The Subject of Politics: Slavoj Zizeks Political Philosophy
Title | The Subject of Politics: Slavoj Zizeks Political Philosophy PDF eBook |
Author | Henrik Jøker Bjerre |
Publisher | Humanities-Ebooks |
Pages | 124 |
Release | 2010-01-01 |
Genre | History |
ISBN | 1847601693 |
*The Subject of Politics* provides a new study of Slavoj Zizek's political philosophy. Focusing on the combination of psychoanalytic theory and philosophy, the book offers an overview of Zizek's analysis of contemporary society. In five chapters, the reader is introduced to Zizek's method, his view of the political impasse in the postmodern world, and his suggestion for a way ahead to renewed action and political invention. Rich in examples, the book gives an engaging and entertaining tour around the landscape of Zizek's political endeavour, while at the same time insisting on a more systematic and piecemeal approach than the Slovenian tends to offer himself.
The Subject of Liberation
Title | The Subject of Liberation PDF eBook |
Author | Charles Wells |
Publisher | Bloomsbury Publishing USA |
Pages | 257 |
Release | 2016-01-28 |
Genre | Philosophy |
ISBN | 1501317318 |
The book shares ?i?ek's central problem of how to revitalize the radical political left through theory. It initially follows the argument developed in The Ticklish Subject that contemporary leftist thought is divided by antagonism between a Marxist revolutionary politics founded on Enlightenment philosophy and a politics of identity founded on post-modern post-structuralism.

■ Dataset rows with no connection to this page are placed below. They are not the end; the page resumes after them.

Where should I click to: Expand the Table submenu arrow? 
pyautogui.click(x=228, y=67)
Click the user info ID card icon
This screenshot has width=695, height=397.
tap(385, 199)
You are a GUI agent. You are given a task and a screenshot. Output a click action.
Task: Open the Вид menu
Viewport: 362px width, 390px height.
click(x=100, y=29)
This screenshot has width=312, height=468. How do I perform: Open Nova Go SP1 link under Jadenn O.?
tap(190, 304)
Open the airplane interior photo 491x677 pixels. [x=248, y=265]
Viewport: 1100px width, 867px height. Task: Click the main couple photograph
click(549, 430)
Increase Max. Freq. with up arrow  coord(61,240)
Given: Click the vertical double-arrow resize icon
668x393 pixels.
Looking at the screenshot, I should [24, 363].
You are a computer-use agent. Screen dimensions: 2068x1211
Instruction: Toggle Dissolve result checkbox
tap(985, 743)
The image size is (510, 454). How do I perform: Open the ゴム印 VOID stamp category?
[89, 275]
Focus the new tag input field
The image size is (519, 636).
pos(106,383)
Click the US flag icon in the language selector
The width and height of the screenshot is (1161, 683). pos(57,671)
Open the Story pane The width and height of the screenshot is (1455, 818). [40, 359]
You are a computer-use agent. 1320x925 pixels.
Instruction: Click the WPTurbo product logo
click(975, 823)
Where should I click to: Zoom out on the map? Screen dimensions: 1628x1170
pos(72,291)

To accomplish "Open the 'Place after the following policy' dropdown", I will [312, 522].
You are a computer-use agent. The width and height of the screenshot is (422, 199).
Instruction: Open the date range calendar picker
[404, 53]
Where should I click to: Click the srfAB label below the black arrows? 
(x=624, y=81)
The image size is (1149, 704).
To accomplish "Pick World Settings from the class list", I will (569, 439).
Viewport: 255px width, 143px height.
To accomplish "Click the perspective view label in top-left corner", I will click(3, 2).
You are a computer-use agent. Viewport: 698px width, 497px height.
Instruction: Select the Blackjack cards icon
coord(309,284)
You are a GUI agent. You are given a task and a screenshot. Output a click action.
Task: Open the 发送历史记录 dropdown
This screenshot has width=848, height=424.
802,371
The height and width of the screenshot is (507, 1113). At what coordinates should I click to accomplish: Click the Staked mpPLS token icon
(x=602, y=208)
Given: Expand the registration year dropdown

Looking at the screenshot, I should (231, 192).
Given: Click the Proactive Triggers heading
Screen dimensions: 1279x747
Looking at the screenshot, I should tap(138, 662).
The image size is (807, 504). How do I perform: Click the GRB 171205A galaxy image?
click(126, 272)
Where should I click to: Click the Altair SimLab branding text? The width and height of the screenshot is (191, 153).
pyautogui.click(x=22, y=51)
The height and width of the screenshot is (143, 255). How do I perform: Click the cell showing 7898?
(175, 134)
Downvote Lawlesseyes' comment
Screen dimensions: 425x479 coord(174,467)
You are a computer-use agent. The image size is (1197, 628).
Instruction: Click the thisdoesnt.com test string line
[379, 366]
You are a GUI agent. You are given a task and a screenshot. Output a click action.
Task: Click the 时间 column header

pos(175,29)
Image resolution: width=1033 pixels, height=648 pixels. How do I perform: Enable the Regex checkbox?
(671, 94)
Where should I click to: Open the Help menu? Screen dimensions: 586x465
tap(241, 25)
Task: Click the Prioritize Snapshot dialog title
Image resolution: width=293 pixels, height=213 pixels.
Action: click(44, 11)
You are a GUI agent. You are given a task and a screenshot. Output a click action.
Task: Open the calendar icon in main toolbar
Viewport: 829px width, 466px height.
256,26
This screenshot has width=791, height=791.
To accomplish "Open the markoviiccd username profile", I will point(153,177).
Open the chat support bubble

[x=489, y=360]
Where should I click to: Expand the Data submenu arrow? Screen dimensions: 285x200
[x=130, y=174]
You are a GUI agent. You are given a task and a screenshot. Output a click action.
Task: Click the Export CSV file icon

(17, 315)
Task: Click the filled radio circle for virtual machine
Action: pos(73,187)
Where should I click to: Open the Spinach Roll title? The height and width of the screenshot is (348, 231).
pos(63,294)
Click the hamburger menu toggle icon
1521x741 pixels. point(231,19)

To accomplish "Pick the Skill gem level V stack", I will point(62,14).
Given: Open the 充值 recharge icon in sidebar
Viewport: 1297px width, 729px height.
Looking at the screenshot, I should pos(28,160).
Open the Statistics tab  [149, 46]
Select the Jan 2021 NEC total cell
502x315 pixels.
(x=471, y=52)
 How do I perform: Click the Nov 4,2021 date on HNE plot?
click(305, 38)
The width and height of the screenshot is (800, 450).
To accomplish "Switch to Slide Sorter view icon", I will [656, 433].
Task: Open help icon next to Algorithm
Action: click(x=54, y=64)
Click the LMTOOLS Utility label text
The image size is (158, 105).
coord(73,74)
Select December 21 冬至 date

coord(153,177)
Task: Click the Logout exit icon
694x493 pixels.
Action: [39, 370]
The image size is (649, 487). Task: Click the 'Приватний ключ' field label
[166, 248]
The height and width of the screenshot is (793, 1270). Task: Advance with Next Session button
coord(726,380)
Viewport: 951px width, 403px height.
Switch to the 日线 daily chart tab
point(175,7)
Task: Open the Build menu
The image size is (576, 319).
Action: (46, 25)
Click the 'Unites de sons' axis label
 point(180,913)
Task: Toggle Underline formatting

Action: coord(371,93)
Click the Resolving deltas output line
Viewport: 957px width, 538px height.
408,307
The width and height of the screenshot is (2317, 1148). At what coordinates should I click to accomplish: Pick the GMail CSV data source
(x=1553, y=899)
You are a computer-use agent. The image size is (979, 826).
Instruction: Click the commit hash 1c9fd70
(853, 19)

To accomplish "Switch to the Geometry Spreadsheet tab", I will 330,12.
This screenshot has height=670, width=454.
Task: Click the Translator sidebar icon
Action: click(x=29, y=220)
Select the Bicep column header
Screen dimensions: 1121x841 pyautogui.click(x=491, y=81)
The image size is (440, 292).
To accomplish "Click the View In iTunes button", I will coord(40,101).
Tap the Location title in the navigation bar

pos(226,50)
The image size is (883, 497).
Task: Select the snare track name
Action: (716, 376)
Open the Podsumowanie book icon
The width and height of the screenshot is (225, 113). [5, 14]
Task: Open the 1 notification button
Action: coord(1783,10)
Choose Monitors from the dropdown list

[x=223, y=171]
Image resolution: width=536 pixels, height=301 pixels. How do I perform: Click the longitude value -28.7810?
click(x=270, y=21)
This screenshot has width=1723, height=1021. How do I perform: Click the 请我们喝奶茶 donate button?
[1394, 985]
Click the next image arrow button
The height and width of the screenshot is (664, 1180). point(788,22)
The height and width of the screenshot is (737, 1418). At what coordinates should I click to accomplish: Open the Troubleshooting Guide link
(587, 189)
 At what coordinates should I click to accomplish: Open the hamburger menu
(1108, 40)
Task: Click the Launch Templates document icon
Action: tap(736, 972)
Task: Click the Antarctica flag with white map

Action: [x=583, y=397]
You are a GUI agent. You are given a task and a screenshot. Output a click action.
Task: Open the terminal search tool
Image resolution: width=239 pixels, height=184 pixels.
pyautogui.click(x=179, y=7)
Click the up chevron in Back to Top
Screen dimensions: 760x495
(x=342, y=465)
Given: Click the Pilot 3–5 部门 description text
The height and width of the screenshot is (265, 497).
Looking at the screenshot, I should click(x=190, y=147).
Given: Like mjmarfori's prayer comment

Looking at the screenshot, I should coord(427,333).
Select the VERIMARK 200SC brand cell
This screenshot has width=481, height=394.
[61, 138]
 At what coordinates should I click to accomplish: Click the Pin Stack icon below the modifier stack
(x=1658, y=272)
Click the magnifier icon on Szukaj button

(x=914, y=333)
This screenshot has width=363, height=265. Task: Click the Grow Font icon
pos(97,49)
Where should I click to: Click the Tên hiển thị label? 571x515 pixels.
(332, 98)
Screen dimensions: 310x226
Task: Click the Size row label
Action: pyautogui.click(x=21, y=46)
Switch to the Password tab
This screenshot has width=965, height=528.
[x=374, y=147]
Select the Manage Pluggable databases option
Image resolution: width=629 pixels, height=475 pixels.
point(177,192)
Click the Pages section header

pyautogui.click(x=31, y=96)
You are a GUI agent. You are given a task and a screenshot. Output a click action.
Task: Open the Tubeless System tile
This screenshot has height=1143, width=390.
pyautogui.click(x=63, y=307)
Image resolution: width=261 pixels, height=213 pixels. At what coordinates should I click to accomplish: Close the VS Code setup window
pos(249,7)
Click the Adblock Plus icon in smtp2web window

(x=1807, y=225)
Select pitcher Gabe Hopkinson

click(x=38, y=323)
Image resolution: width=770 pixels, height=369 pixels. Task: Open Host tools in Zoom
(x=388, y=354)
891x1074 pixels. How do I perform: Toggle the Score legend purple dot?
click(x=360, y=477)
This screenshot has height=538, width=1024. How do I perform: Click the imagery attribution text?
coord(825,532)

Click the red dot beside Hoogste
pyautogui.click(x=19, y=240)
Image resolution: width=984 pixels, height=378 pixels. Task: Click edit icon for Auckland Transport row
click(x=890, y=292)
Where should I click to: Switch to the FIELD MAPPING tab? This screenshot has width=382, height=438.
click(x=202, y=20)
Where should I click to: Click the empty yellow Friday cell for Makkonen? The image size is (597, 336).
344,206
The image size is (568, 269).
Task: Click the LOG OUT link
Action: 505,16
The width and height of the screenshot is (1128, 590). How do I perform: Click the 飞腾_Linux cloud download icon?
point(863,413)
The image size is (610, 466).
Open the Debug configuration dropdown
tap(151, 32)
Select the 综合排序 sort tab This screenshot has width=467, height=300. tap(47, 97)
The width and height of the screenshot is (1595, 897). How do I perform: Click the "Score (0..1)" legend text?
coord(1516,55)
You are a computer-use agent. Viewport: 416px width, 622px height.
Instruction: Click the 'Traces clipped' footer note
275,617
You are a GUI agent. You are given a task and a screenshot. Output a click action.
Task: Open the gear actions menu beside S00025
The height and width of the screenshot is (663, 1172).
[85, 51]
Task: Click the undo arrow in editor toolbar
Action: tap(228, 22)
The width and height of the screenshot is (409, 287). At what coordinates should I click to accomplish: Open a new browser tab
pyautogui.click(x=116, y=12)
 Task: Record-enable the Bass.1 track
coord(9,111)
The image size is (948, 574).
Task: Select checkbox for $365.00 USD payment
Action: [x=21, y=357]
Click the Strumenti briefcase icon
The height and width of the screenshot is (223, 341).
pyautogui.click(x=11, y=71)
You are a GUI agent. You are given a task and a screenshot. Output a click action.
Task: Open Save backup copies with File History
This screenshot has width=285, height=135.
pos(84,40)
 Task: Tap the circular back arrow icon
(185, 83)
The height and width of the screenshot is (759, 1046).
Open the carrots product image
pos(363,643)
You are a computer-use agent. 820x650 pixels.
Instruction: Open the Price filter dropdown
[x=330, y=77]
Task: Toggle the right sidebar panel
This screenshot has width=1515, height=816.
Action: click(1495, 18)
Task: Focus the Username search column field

How ?i?ek used Lacan's theory of character structures is examined here to describe this theoretical deadlock and explain how the dominant contemporary ideologies of liberal tolerant multiculturalism and reactionary "pseudo-fundamentalism" compete to mobilize the individual subject's unconscious drive to enjoyment. The book thus emphasizes the moments in which ?i?ek hints that Lacanian theory may describe a practice that facilitates the resolution of antagonisms that placate radical leftist politics. It challenges prevalent interpretations of Lacanian ends of analysis, to ultimately connect the psychoanalytic cure to the leftist project of social and political liberation. The Subject of Liberation argues that if Lacan is to be useful to leftist politics, then the left has to develop its own definitions of the post-analytic subject, and proposes one such definition developed out of Lacanian and ?i?ekian theory.